**Work to complete:**
This exercise calls for the records to be repeated in full, exactly as written.
─── Provided information
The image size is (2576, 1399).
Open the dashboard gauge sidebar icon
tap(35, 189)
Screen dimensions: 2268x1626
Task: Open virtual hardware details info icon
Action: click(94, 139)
──────
**Response to the exercise:**
The image size is (2576, 1399).
Open the dashboard gauge sidebar icon
tap(35, 189)
Screen dimensions: 2268x1626
Task: Open virtual hardware details info icon
Action: click(94, 139)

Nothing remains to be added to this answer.